Это, разумеется, была игра. Кто-кто, а партийный аппаратчик Маленков и был одним из тех, кто сочинял такие инструкции…
Лицемерие партократии никогда не знало пределов. Работал у меня Кошляков. Блестящий ученый-математик и замечательный человек. Скажу лишь, что общение с ним помогло мне впоследствии, не имея конспектов, читать лекции по математической физике в аспирантуре Уральского университета в Свердловске.
Когда возникла реальная угроза захвата Ленинграда немцами, встал вопрос о спасении исторических и культурных ценностей города. Впоследствии, когда Кошляков и другие видные ленинградские ученые были осуждены как пособники врага к длительным срокам лишения свободы, представили дело так, будто ленинградская профессура создала в Ленинграде правительство, которое должно было после прихода немцев войти с оккупантами в контакт. Словом, изменники Родины. На самом же деле все делалось с ведома ЦК. В Белоруссии, знаю, такое же правительство было сформировано для сотрудничества с немцами. Смысл заключался в том, что такие органы немцы непременно создадут, так не лучше ли включить туда тех, кого надо. Так и в Ленинграде было. Тем не менее Жданов этих людей хотел подвести под расстрел. Спасло академика Кошлякова чудо. У Жданова, как всегда, была своя игра, и жизни людей в ней абсолютно ничего не значили. Когда надо было организовать такое правительство, его создавали, когда хотели показать врагов, «подставляли» тех же людей, которых уговаривали взяться за эту авантюру.

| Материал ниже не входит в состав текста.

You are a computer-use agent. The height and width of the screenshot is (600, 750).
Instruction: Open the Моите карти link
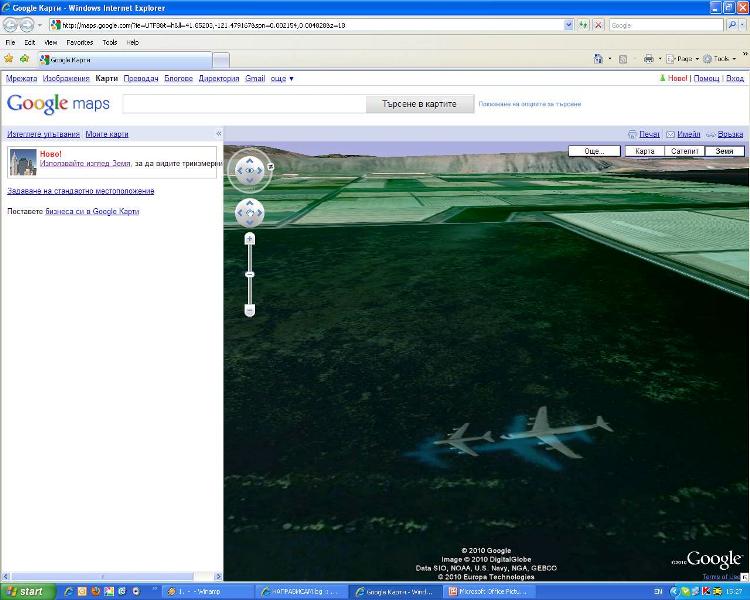[x=107, y=134]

После войны все те же инструкции не позволяли мне привлекать к секретным работам людей, которые находились на оккупированной территории. Позвольте, а кто оставил миллионы и миллионы людей на этой территории? Для партии этот вопрос интереса не представлял. Конечно же, как мог, я нарушал и эту инструкцию.
Вообще стоило бы сейчас поднять те давние документы и предать их гласности. Тогда бы все стало совершенно ясно. Да и не только эти. Скажем, стенограмма июльского (1953 года) Пленума ЦК КПСС опубликована лишь в 1991 году. А почему бы не опубликовать и стенограмму того Пленума, на котором Молотова и Микояна вывели из членов ЦК. Уже после смерти Сталина по предложению Маленкова и моего отца их снова ввели в состав ЦК. Но чем мотивировал их смещение Сталин, так и осталось загадкой. Утверждают, что стенограмма того Пленума ЦК отсутствует. Не странно ли? История КПСС, смею утверждать, еще не написана. Далеко не все сказано и об участии большевистской партии в массовых репрессиях.